La fiscalía de Indiana, dirigida por el republicano Todd Rokita, contrario al aborto, no quiso seguir el cauce normal, y pidió directamente al Tribunal Superior que siguiese el caso
Tener un hijo es un don de Dios, al igual que formar una familia. Esa creación admirable de la vida ha sido, es y será especial desde el momento de la concepción. A pesar de ello, el aborto está presente. Cada vez más personas apuestan por este controvertido método, que ha matado a innumerables fetos en todo el mundo.
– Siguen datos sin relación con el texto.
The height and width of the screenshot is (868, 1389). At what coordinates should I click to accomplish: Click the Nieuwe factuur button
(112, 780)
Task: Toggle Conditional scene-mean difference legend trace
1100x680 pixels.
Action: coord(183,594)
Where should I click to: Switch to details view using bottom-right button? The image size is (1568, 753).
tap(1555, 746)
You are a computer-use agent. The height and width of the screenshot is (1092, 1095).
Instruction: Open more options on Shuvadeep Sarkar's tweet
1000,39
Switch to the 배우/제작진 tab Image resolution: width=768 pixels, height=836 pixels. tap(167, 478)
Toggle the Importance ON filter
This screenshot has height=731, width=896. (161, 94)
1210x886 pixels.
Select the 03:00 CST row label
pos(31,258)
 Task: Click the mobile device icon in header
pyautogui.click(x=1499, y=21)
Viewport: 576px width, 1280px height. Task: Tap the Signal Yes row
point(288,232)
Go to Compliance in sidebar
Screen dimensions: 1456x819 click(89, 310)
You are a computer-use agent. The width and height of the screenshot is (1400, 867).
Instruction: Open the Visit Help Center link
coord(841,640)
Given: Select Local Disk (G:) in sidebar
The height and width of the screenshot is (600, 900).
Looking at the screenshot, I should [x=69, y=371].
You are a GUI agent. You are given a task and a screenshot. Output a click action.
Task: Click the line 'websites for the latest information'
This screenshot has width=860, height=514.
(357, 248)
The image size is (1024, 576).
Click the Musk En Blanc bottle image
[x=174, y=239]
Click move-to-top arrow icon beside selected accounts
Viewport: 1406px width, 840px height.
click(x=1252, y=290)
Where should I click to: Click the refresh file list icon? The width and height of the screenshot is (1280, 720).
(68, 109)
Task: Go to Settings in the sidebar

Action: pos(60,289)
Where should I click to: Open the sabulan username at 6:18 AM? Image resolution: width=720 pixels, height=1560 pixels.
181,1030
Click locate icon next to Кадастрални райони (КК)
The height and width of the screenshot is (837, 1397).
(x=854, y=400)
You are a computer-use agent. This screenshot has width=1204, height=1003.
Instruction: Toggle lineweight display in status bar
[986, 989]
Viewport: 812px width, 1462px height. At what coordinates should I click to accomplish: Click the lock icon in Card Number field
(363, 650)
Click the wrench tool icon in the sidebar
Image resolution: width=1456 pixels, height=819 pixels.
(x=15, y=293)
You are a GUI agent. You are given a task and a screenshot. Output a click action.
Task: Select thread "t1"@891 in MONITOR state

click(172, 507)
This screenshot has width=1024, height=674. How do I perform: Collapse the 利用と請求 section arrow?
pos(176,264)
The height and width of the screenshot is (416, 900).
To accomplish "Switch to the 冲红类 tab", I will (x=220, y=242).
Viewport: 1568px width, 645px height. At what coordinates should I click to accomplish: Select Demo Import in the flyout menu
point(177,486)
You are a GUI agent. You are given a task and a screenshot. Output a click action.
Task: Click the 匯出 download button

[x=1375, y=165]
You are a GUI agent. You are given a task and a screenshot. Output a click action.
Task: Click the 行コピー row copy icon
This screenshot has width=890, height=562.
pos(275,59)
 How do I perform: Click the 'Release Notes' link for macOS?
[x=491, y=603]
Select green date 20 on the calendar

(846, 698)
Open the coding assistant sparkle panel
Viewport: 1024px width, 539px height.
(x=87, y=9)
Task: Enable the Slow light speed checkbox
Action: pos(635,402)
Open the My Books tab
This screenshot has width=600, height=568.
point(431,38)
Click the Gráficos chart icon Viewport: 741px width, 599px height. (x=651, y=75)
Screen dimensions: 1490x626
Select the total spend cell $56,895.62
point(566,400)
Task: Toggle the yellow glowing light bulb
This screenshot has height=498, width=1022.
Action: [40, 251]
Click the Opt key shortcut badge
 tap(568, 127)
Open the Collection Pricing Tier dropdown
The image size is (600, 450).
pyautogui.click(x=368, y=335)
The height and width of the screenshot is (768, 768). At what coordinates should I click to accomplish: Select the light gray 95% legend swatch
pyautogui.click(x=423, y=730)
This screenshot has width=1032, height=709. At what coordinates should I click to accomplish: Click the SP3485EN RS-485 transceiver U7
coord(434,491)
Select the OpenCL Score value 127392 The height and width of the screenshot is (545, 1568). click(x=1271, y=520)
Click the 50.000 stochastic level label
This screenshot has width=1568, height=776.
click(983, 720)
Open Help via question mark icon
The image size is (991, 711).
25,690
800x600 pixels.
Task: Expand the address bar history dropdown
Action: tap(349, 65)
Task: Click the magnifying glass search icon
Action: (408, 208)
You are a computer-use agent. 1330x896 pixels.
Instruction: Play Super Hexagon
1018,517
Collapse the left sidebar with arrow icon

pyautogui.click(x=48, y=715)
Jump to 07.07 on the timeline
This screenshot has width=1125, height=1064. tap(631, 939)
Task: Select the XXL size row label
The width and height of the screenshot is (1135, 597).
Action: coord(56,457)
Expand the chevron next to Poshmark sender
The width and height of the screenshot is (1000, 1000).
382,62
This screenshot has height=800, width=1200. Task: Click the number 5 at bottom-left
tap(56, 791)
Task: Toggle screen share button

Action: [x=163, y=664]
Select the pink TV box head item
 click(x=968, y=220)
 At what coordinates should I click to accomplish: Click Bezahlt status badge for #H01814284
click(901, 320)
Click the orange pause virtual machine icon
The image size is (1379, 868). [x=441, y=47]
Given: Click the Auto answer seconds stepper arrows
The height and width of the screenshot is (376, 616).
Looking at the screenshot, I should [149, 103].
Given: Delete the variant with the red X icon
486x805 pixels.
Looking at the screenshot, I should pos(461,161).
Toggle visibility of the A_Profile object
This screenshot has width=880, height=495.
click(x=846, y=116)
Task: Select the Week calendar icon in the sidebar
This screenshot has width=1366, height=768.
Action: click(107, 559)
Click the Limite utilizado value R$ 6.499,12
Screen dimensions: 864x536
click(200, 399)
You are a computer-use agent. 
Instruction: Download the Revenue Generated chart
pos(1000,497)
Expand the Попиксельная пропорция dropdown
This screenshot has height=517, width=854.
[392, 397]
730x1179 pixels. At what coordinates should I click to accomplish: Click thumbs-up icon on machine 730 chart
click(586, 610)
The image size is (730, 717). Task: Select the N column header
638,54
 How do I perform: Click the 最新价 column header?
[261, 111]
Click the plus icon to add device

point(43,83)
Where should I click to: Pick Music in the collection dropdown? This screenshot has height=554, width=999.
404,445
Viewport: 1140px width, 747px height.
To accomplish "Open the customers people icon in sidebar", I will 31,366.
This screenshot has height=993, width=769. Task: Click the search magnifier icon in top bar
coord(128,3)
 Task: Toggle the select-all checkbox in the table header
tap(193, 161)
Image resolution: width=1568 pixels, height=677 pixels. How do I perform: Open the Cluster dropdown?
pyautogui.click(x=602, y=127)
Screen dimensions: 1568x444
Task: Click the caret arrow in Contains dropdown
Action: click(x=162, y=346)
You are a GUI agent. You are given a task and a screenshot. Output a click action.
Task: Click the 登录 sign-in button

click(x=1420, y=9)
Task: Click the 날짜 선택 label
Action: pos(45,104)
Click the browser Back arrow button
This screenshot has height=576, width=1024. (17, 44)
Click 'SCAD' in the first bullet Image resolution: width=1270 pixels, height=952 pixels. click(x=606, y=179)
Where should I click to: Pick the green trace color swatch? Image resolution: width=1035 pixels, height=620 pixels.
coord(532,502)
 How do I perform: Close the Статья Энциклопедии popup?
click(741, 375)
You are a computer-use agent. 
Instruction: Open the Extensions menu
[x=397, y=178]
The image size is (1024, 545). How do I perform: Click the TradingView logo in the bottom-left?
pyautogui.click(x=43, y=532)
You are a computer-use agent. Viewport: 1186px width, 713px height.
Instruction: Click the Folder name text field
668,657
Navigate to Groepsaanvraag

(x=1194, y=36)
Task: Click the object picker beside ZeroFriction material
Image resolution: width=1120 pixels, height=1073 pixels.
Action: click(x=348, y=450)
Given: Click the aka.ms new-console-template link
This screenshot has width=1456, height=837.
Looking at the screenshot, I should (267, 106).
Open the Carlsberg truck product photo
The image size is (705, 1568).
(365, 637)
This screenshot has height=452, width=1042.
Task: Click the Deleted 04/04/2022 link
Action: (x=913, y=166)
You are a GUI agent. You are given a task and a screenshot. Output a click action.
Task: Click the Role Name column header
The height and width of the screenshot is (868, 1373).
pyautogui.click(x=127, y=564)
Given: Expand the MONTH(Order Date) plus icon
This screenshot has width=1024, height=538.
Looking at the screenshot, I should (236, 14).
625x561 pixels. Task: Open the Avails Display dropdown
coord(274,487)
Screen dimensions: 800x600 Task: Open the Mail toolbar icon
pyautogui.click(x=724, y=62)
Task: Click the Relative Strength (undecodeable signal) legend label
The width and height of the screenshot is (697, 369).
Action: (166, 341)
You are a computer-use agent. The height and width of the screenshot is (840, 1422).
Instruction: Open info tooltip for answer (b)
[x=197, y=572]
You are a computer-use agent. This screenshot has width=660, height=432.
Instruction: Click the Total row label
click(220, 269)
Sin embargo, hay ciudadanos que apuestan por salvar vidas. Ejemplo de ello es Samuel Alito, el juez republicano que revocó el Roe vs. Wade, la sentencia de la Corte Suprema que legalizó esta práctica a nivel nacional.
Este infanticidio nunca podría ligarse a la religión. Sin embargo, un grupo de personas de la organización Hoosier Jews for Choice, con el apoyo de la Unión Estadounidense por las Libertades Civiles (ACLU), presentó hace cuatro años una demanda para que se convierta en «un derecho religioso». Argumentan que sus creencias chocan con la ley vigente en Indiana –que prohíbe casi todos los abortos–, y que, por tanto, la norma les impide practicar su religión libremente.
Todo comenzó el pasado mes de marzo, cuando la jueza Christina Klineman, del Tribunal Superior del Condado de Marion, emitió una orden judicial permanente para bloquear la ley del aborto aplicada y aprobada en 2022. Su argumento era sólido: el derecho a la libertad religiosa no desaparece con el embarazo. Es decir, dio plenamente la razón al ACLU y a la organización Hoosier Jews for Choice.
La fiscalía de Indiana, dirigida por el republicano Todd Rokita, contrario al aborto, no quiso seguir el cauce normal, y pidió directamente al Tribunal Superior que siguiese el caso, ya que el de Apelaciones ya se había pronunciado ligeramente a favor y retrasaría la «decisión final». Asimismo, argumentó que el tribunal inferior interpreta «erróneamente la libertad religiosa al convertirla en un supuesto derecho al aborto». También reiteró su intención de defender la ley estatal.
Lo mismo que el fiscal han pensado muchos ciudadanos provida, quienes califican el fallo del Tribunal de Apelaciones de absurdo. Así, han argumentado que la libertad religiosa nunca tuvo la intención de convertirse en «una licencia para acabar con vidas no nacidas», informa LifeNews.
A pesar de todo, el Tribunal Supremo de Indiana ya determinó que la Constitución estatal no reconoce el aborto como un derecho fundamental, por lo que todo apunta a que esta vez ocurra lo mismo. Si esto pasa, solo se podrá quitar la vida al feto en tres supuestos: un grave riesgo de salud para la madre, anomalías del feto que pueden matar al bebé o violación o incesto.